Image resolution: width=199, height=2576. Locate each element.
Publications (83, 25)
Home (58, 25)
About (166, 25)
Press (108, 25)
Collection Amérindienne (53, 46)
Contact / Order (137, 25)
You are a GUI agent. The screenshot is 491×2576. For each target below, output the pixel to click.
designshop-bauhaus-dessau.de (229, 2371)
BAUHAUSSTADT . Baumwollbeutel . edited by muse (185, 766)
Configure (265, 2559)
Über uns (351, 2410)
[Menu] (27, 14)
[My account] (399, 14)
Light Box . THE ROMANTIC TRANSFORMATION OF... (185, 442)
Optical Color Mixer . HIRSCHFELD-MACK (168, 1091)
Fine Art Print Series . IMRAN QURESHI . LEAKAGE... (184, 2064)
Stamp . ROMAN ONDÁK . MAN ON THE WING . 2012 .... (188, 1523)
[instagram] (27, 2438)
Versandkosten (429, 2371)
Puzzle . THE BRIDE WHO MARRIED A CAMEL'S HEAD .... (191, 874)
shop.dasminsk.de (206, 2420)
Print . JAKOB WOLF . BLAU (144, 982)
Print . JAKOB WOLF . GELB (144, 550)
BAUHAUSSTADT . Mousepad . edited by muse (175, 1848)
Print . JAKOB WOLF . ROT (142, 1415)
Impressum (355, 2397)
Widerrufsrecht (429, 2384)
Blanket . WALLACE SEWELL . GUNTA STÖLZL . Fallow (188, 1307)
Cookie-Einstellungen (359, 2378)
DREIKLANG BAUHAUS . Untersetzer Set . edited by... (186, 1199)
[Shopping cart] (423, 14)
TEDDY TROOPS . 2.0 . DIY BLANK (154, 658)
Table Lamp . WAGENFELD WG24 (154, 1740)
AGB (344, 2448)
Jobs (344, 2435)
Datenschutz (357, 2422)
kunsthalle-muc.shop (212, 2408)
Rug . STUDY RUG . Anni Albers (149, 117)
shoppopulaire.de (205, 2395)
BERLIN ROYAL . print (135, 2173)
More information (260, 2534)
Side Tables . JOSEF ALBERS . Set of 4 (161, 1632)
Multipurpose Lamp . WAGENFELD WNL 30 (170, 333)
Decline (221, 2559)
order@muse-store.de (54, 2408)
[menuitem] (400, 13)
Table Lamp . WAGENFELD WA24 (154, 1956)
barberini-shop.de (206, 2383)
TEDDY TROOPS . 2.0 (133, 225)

What you need to do: Write out the lines again from the start of the items through the line that contains "designshop-bauhaus-dessau.de (229, 2371)", including both ends and the requests. Multiply every coordinate in the answers by 1.55 and round each result to a whole number, with halves rounded up.

Task solution:
Image resolution: width=199, height=2576. Locate each element.
Publications (129, 39)
Home (90, 39)
About (257, 39)
Press (167, 39)
Collection Amérindienne (82, 71)
Contact / Order (212, 39)
You are a GUI agent. The screenshot is 491×2576. For each target below, output the pixel to click.
designshop-bauhaus-dessau.de (355, 3675)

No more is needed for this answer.